Birding, a popular pastime especially during the fall months, can be and is becoming more and more accessible, thanks to the efforts of birders who are blind or visually impaired, advocacy organizations and other groups. “This is a time when birders of all branches, pardon the pun, are being welcomed into the circle of observation,” reported The Examiner News, in I Know Why the Wild Bird Sings; Or Do I? This story chronicles the experience of an ace bird watcher who has identified birds by their songs. Groups like the National Audubon Society have made an effort to make their offerings more inclusive and accessible. Blind birder Trevor Attenberg writes about his discovery of “just how accessible nature can be…” in an article appearing on Audubon.org, Birding Blind: Open Your Ears to the Amazing World of Bird Sounds. Attenberg, who is legally blind, began birding while in high school in a rural area of Connecticut, starting with his mother’s teachings about the difference between the call of Blue Jays versus that of American Crows. His skills and passion for birding grew in college, when he travelled abroad and later in relocating to Portland Oregon. Another birder, Donna Posont, learns bird songs by listening to CDs and recording samples of her own. This all began for her when she worked at a camp for blind children and sought to find “activities beyond arts and crafts…” She later began the Birding by Ear and Beyond Program at the University of Michigan. The program’s mission is “to use birding to build confidence and improve mobility skills for blind people.” Read more about Posont’s story in Birds & Blooms: Identifying Birds by Their Song. Resources and tips are available for birders who are visually impaired through Birdability, an organization that works to guarantee that birding is “welcoming, inclusive, safe and accessible for everybody.” Following are some tips they offer for those who have low vision:
Position yourself so that sunlight is behind you: to minimize contrast and glare
Watch for movement: that will help in locating the bird
Use a digital camera with a zoom lens rather than binoculars: binoculars have a narrow field of view; using a camera helps to keep the bird in view as you zoom in.
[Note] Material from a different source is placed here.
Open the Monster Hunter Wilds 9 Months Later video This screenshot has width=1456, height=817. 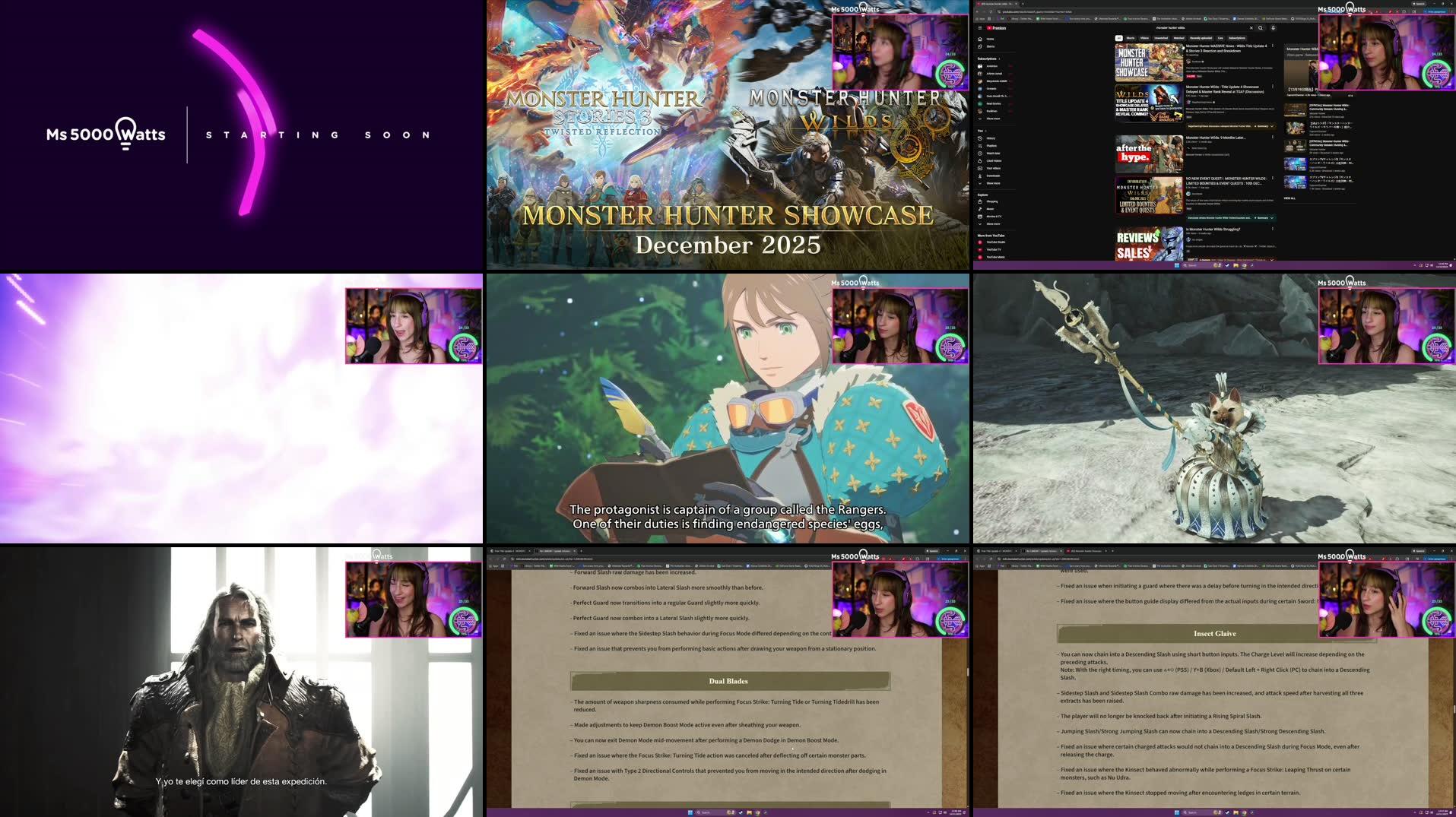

These tips and more from Birdability, as well as birding resources, can be found in Tips and Resources for Birders who are Blind or have Low Vision
Free Birding Apps:
The Audubon Bird Guide App provides a complete guide to more than 800 species of birds in North America. It helps in identifying birds, keep records of birds observed and find out about new birds nearby.
The Merlin Bird ID, from the Cornell Lab of Ornithology, offers quick help in identifying birds across the Americas, Europe, Asia, Africa, and Oceania. “Answer three simple questions about a bird you are trying to identify and Merlin will give you a list of possible matches.”
According to Birdability, both apps are accessible to VoiceOver on Apple devices and TalkBack on Android devices.